Besides the looming U.S. sanctions against Iran, which is fueling the rally in Brent futures, and the outage in Canada, which is supporting WTI crude, both markets are also benefitting from supply issues in Venezuela and Libya.

As far as demand is concerned, it has been making records all year, and OPEC has said it will raise output in order to meet demand and replace crude from unplanned disruptions. However, concerns have been raised this week that a trade war may cause a slowdown in global economic growth. This could lead to lower demand.

So the debate amongst traders at this time is whether there will be a surplus or a deficit in crude oil supply later this year when OPEC meets to determine its plan for next year. At the end of the three major time periods, however, the price action strongly suggests that investors are betting on a deficit.

The Fundamentals

Despite rising U.S. output, U.S. commercial crude oil inventories dropped by almost 10 million barrels in the week-ending June 22 to 416.64 million barrels, according to the EIA. That’s below the 5-year average level of around 425 million barrels.

The 9.9 million barrel draw was well-above the 2.4 million barrel estimate. It was due to high exports of almost 3 million bpd, coupled with domestic refinery activity hitting a utilization rate of 97.5, the highest in more than a decade.

Not a Lot of Room for Error

Although prices are likely to be underpinned by supply disruptions in Libya and Canada, and the looming sanction against Iran, if we do see a top forming, it will likely be fueled by concerns over demand.

Oil demand has been on a record pace all year, but conditions may be changing amid escalating trade disputes between the United States and its key trading partners, China and the European Union.

Some traders are saying that the macroeconomic view is overwhelmingly bearish. This is because credit conditions are worsening, which could have a negative impact on the demand for crude oil in the next 4-6 weeks. This could be because rising interest rates are making it harder to borrow enough money to sustain current cash flow needs.

So although the price action the last week has been impressive, it may have all been driven by technical momentum and headlines. These are short-term catalysts. Intermediate and longer-term investors are looking at rising production with OPEC and Russia producing at near maximum output and the U.S. nearing another record.

If supply continues to rise and demand should suddenly shift lower, we could be looking at a flood of oil in the market and this would be bearish for prices.

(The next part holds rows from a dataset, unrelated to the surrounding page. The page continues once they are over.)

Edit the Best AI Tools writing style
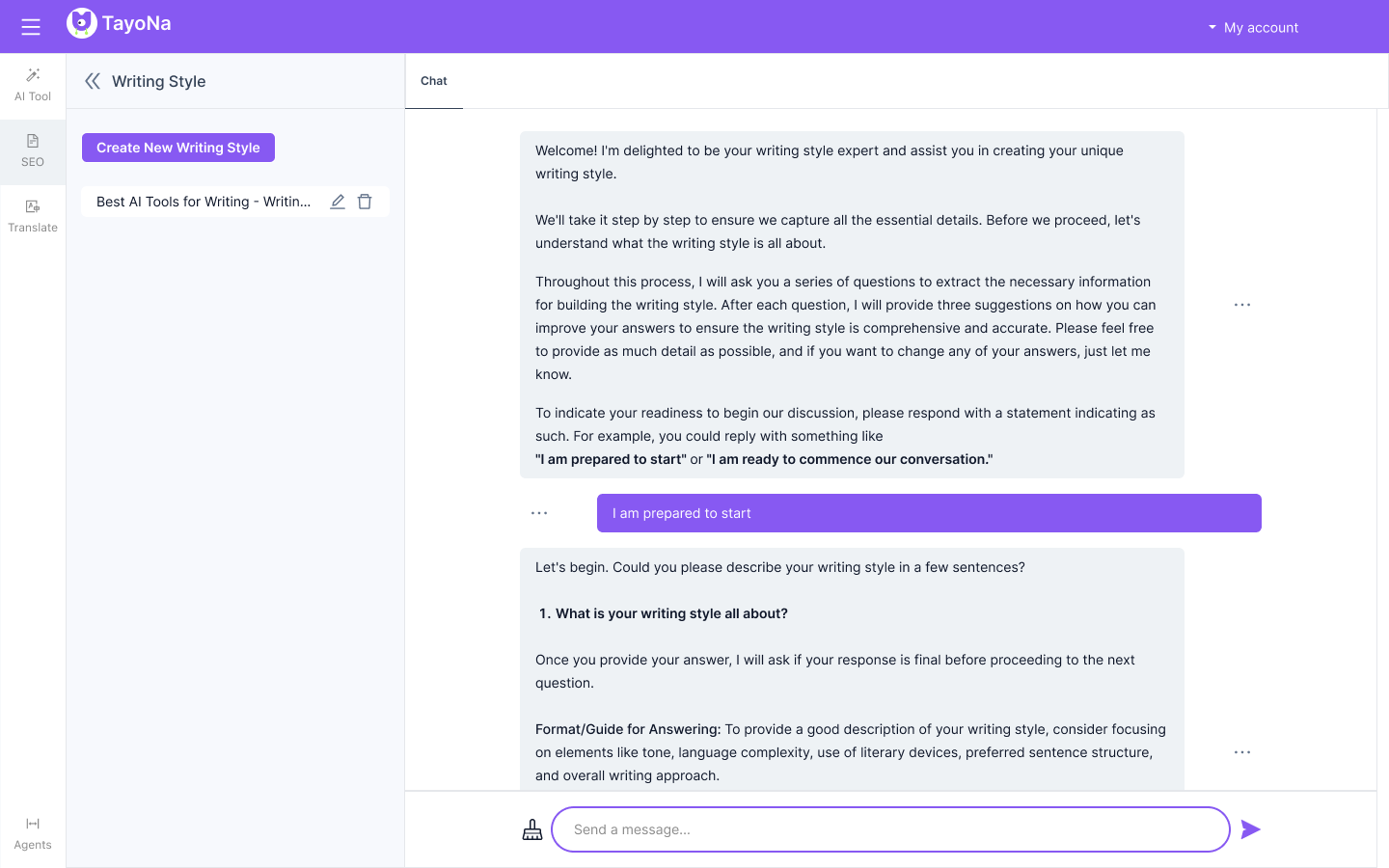pos(338,202)
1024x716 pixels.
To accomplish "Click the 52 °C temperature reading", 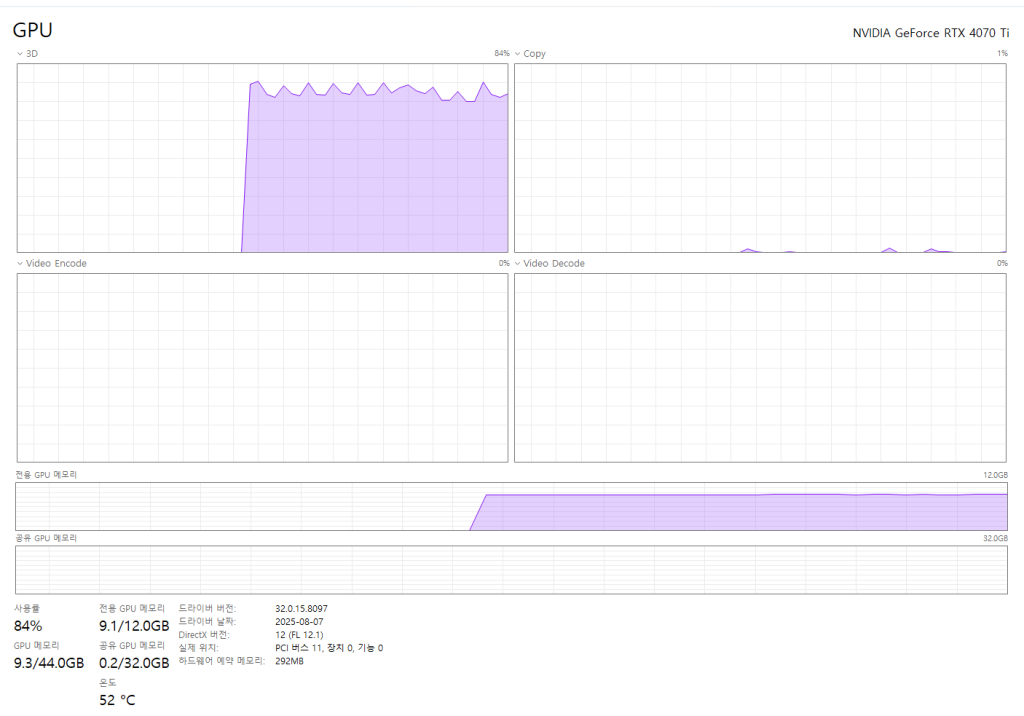I will (117, 700).
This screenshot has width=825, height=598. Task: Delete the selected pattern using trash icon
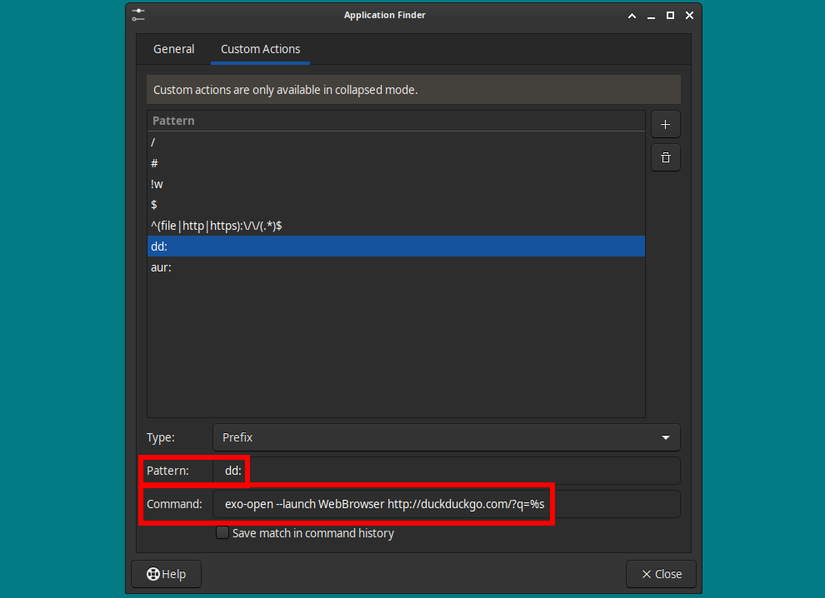point(665,157)
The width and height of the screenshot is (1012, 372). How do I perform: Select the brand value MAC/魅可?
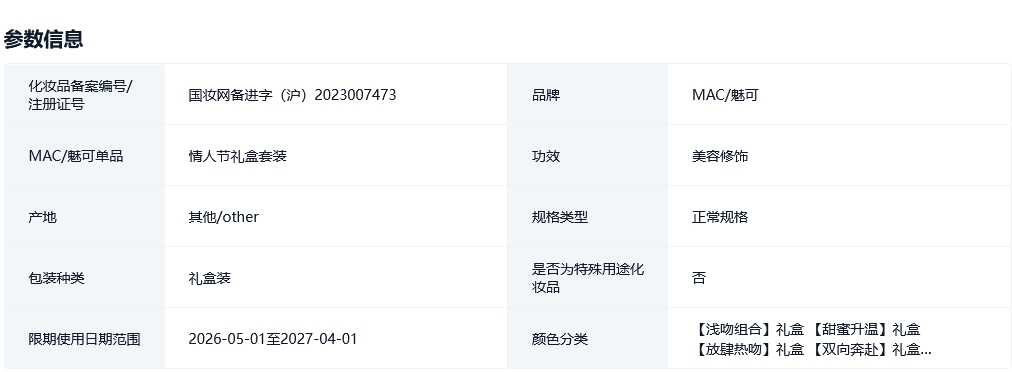pyautogui.click(x=725, y=95)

At this time, it seems there is not a lot of room for error in the supply/demand equation.

Technical Analysis

(Click to enlarge)

The main trend is up according to the monthly swing chart. The uptrend resumed last week when buyers took out the May high at $72.70.

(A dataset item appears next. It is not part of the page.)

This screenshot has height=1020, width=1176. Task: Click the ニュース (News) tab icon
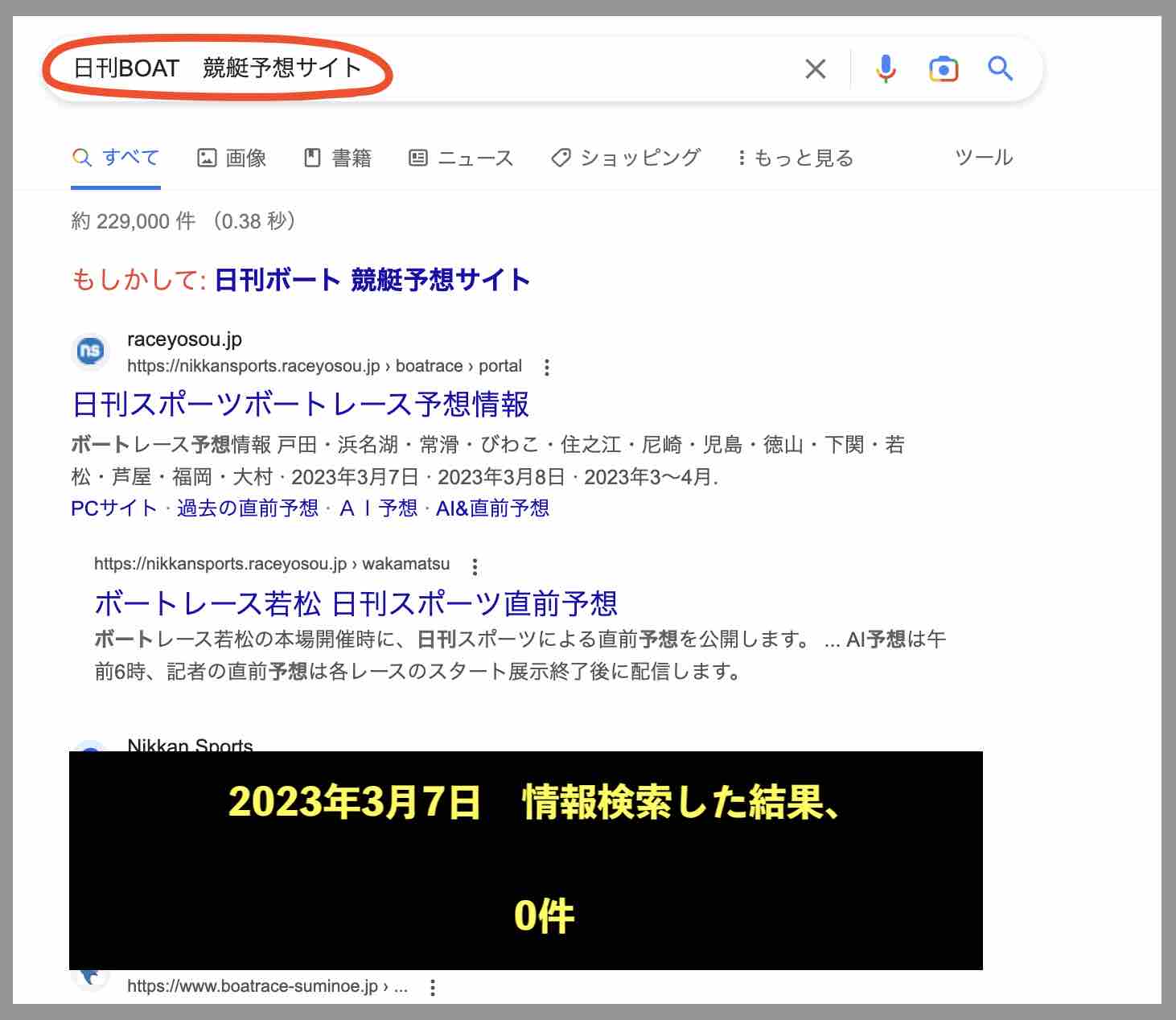click(419, 157)
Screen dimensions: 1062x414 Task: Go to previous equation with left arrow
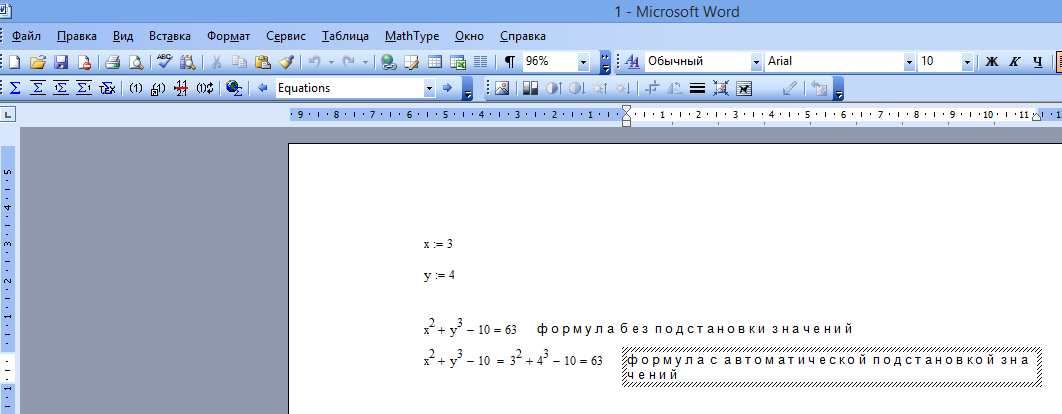coord(262,88)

A new minor bottom has formed at $63.40. A trade through this level will change the minor trend to down. It will also signal a shift in momentum to the downside.

The major range is $89.45 to $39.88. Its 50% to 61.8% retracement zone is $64.67 to $70.51. Both levels are new support. Trading on the strong side of this zone is also a bullish sign.

Monthly Chart Forecast

Based on the strong close at the end of June, the direction of the WTI crude oil market in July is likely to be determined by trader reaction to the steep uptrending Gann angle at $71.08.

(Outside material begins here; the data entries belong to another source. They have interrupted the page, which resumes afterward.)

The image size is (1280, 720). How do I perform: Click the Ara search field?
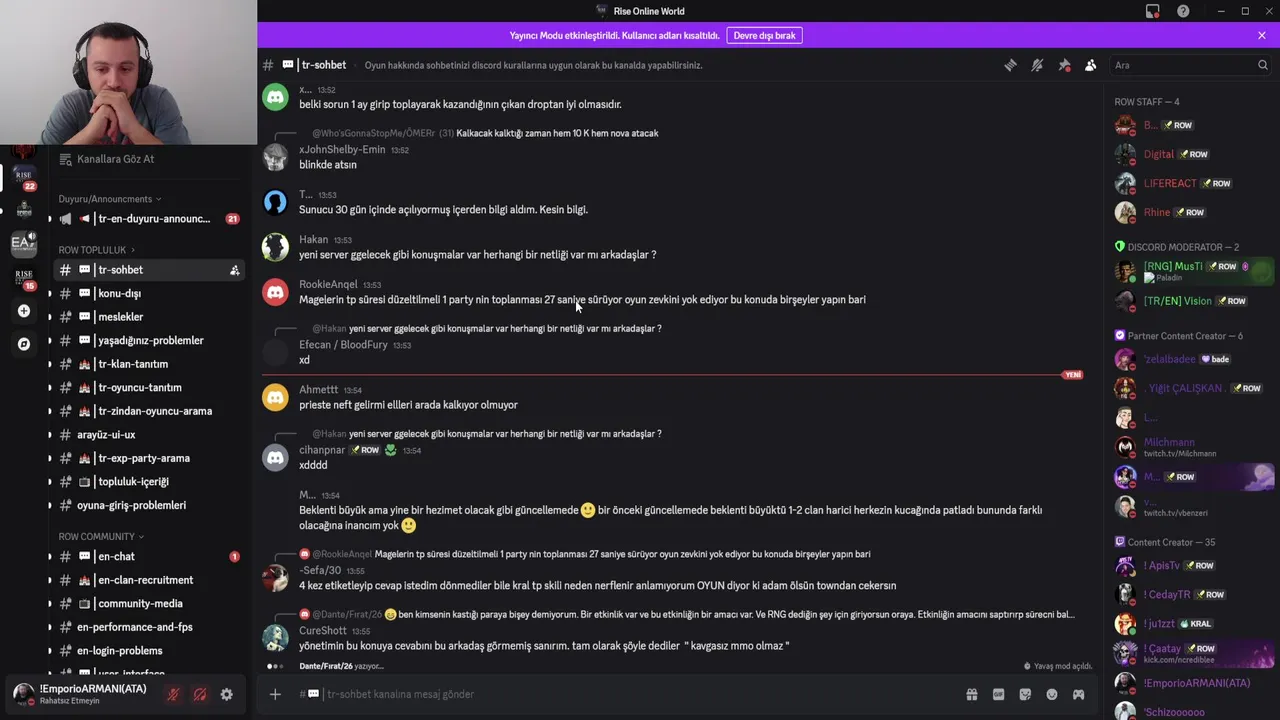[1190, 65]
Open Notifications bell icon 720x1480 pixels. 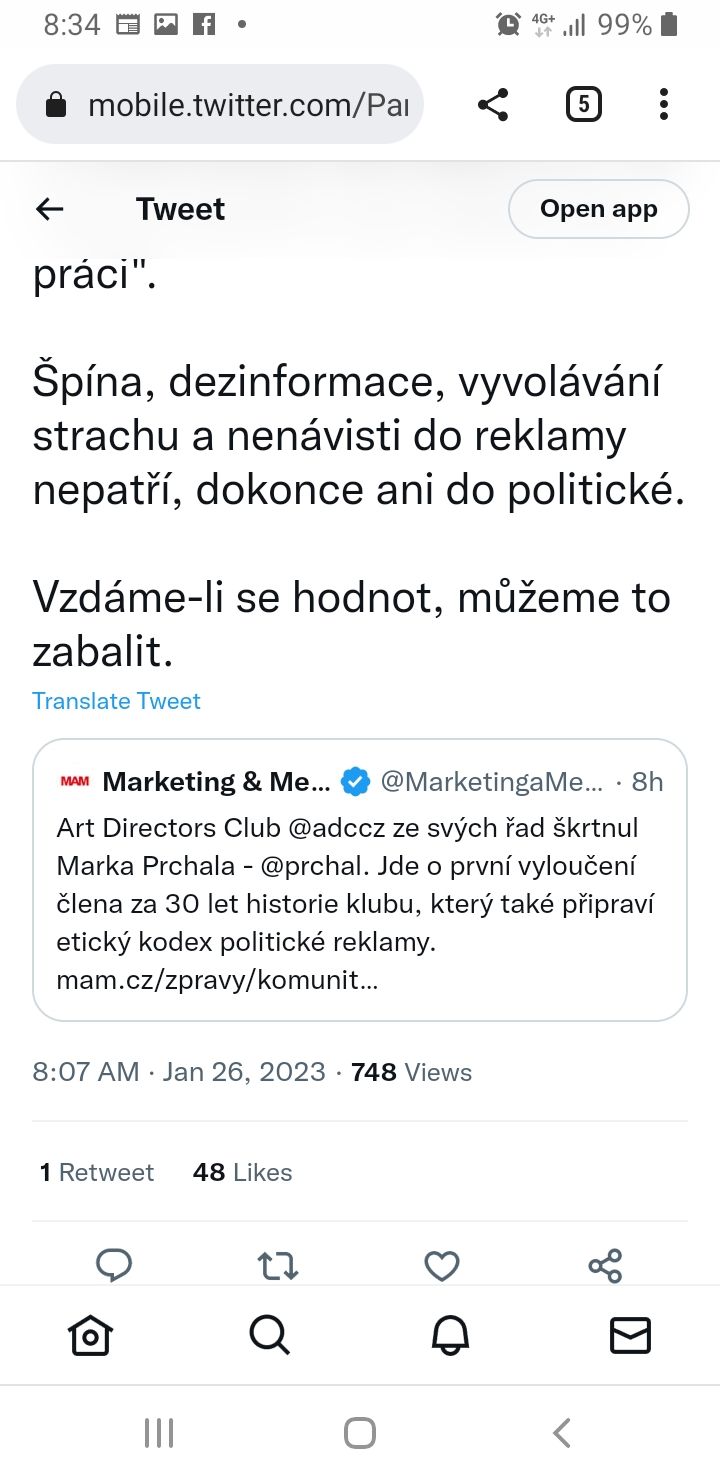pos(450,1335)
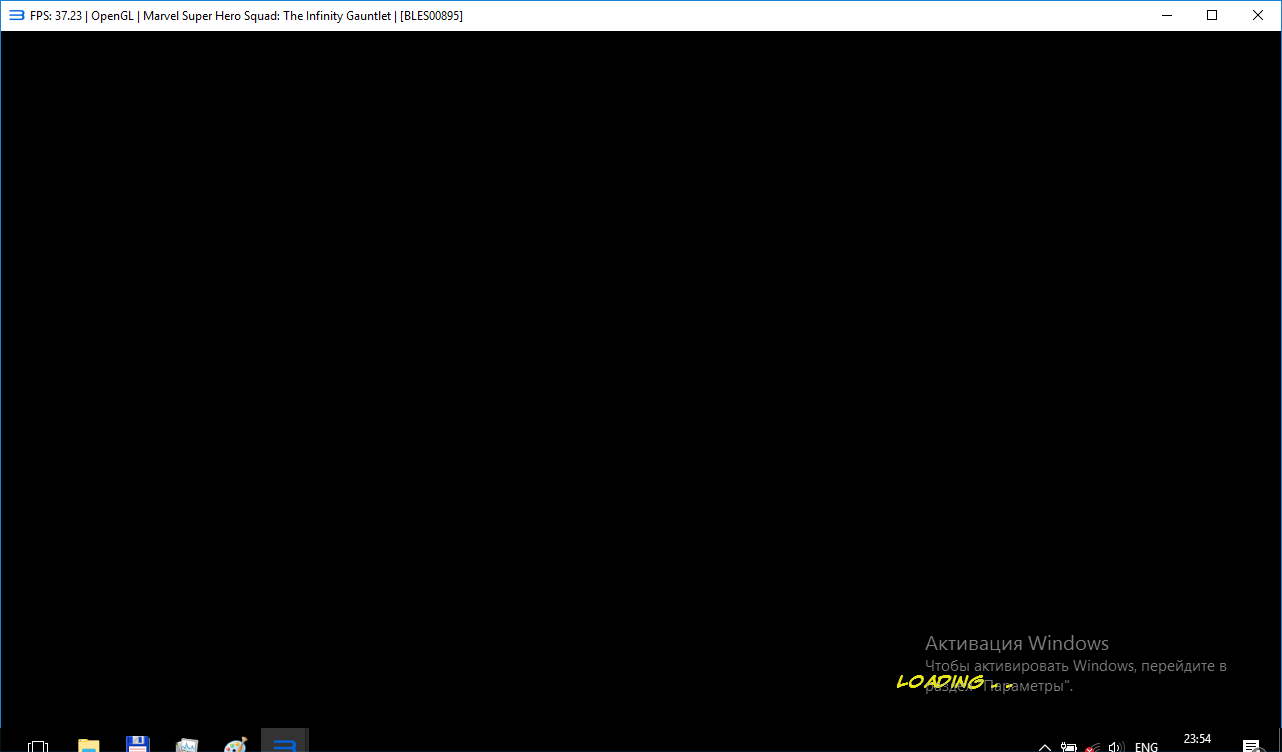Maximize the RPCS3 game window
The image size is (1282, 752).
click(1212, 15)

A sustained move over $71.08 will indicate the presence of buyers. It will also mean that the market is moving up at a pace of $2.00 per month. This angle has provide support and direction for 13 months, or since the $45.08 main bottom in June 2017.

The first upside target is a long-term downtrending Gann angle at $77.45. We could see a technical bounce on the first test of this angle. Taking it out, however, could trigger a further rally into the next downtrending Gann angle at $83.45. This is the last potential resistance angle before the $89.45 main top.

A failure to hold $71.08 will be the first sign of selling pressure. Crossing to the weak side of the support at $70.51 will indicate the selling is getting stronger. If this move gains traction then we could see an acceleration into $64.67.

Essentially, the strong uptrend should continue in July as long as WTI crude holds above $70.51.